Стяжать славу покорителя женских сердец я не стремился, как и не помышлял разменивать безразличие на ложное внимание, а плотское удовольствие – на симпатию. Однако в силу присущей мужчинам сущности якобы экспертов, я иногда далеко не безобидно подшучивал и над порядочными женщинами, и над продажными, и над наивными девушками. Вел счет победам: сколько времени потратил на ухаживание, каков результат получил, стоила ли женщина внимания и потраченного на нее времени. Порой я был противен самому себе, ибо бесцеремонно забавлялся. Это поначалу я хотел ослепнуть и оглохнуть, поскольку терзался угрызениями совести по поводу появления каждой новой женщины, на которую бросался в приправленном тоской исступлении. Позже все стало по-иному.
Я не расточал любезности и бывал с женщинами груб, они же пели оды моей жесткости. Я не скрывал своих пристрастий, они же не могли поделить между собой свободное место моей невесты. Они задерживались в постели ровно настолько, насколько органично соответствовали мне в плотских утехах. Расставание с одной женщиной не влияло на настроение, потому как к поискам другой я приступал с удвоенной энергией. Словно умирающий от жажды я утопал в ночной распущенности. А каждое утро... каждое следующее утро... каждое чужое утро я просыпался в чужой постели и вливался в привычный водоворот жизни с рутинной работой, с одержимыми мною женщинами, с разговорами о множестве вещей, интересовавших меня фрагментарно или же вовсе не интересовавших.

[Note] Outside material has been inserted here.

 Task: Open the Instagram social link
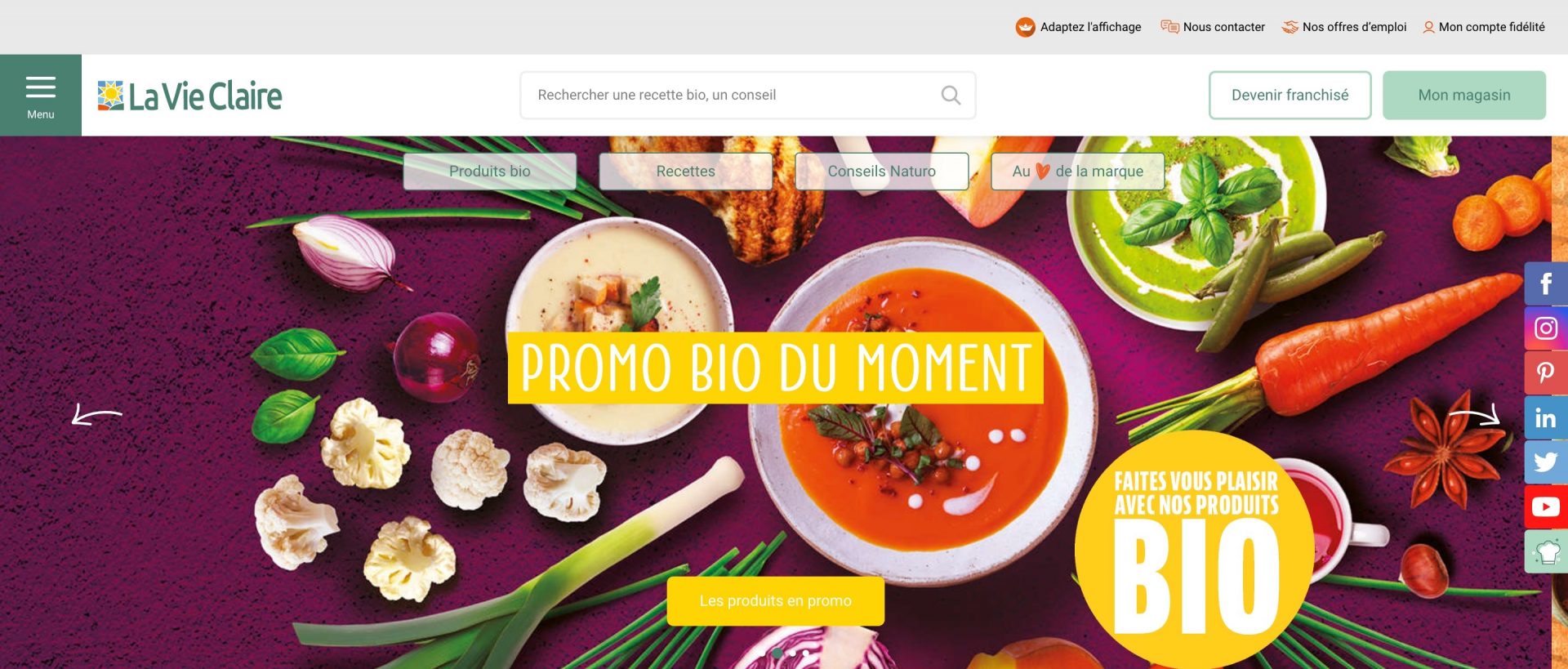pyautogui.click(x=1546, y=328)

Меня не заботило, что мое имя соседствовало со скандальным непостоянством. Как бы парадоксально ни звучало, но разбирательства с соперниками всех мастей, будь то муж или жених, нисколько не отягощали жизнь, наоборот, сделались ее неотъемлемой частью. И необходимой частью, ибо пресыщение порой вызывало отвращение на грани самоуничтожения. Подобного следовало ожидать, ведь всякое действо имело свою цену, которую Судьба взимала время от времени.
— …Эдгар, ты закувыркался до невозможности, – как-то отметил Вэйд.

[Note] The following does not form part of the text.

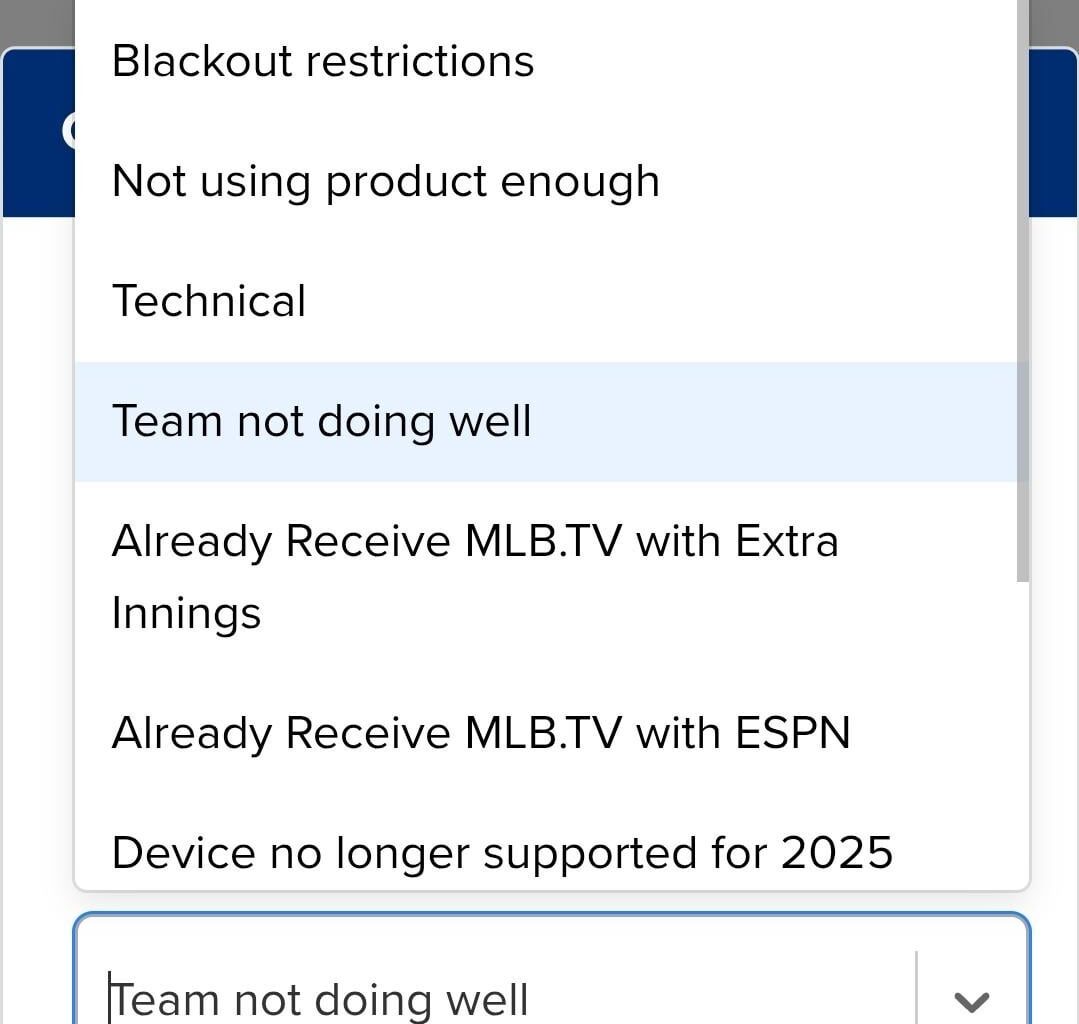
Task: Pick the reason mentioning 2025 device support
Action: point(502,852)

— Сил у него достаточно, обязательствами он не обременен, серьезные отношения отсутствуют. Оставь его, Вэйд, – встал на мою защиту Филипп.
— Пусть бы взял пример с меня и женился, мне было бы спокойнее за друга. Даже ты, Фил, нашел себе пару.
— О да, не прошло тысячи лет, как и меня счастье посетило.
— Эдгар, ну зачем тебе эта Джевонс? – не унимался Вэйд.
— Ты пришел меня навестить или наставлять? Сейчас разрыдаюсь от твоей опеки, «папочка» Вэйд.
— И все же?
— Она доступная и без романтических претензий.
— Исчерпывающе, Эдгар. Вытащить из тебя информацию, которую ты не хочешь разглашать, так же сложно, как выдать замуж шестидесятилетнюю девственницу, – с иронией произнес Филипп.
— Однако скрытности суждено исчезнуть, стоит в сердце проникнуть высочайшему из чувств. Когда достаточно взгляда человека, поворота головы или произнесенного слова неповторимым тоном голоса, чтобы весь мир перевернулся с ног на голову в осознании того, что этот человек стал единственно любимым. Ради него ты все сделаешь, все преодолеешь, потому как отныне жить без него – словно с душой расстаться.
— Достойная мысль, Вэйд, – восхитился Филипп.
— Адели – центр твоей вселенной, Вэйд, – сказал я, похлопав друга по плечу.
— Я и не отрицаю. А вот тебе, Эдгар, уместно открыть музей трофеев, в числе которых потрясающие экспонаты покоренных тобой женщин. Приз за то, кому де-факто досталось их большее количество и так твой, – улыбаясь, проговорил Вэйд.
— Эдгар, срочно обзаводись приличной девушкой, иначе «папочка» Вэйд от тебя не отстанет, – подмигнув, призвал меня Филипп.
— Друзья, оставьте затею женить меня. Мне и так неплохо.
— Вчера вновь был увлекательный, горячий вечер? – спросил Вэйд и многозначительно переглянулся с Филиппом.
— Удовольствие имело место быть.
— Ждем красочных подробностей, – в один голос с энтузиазмом заявили друзья.
— Ничего такого, о чем бы я желал распространяться, – однозначно ответил я.
— Что ж, дискуссия исчерпала себя. Значит, по домам и до встречи, – сказал Филипп.
Пожав друг другу руки, мы попрощались, условившись встретиться в выходные.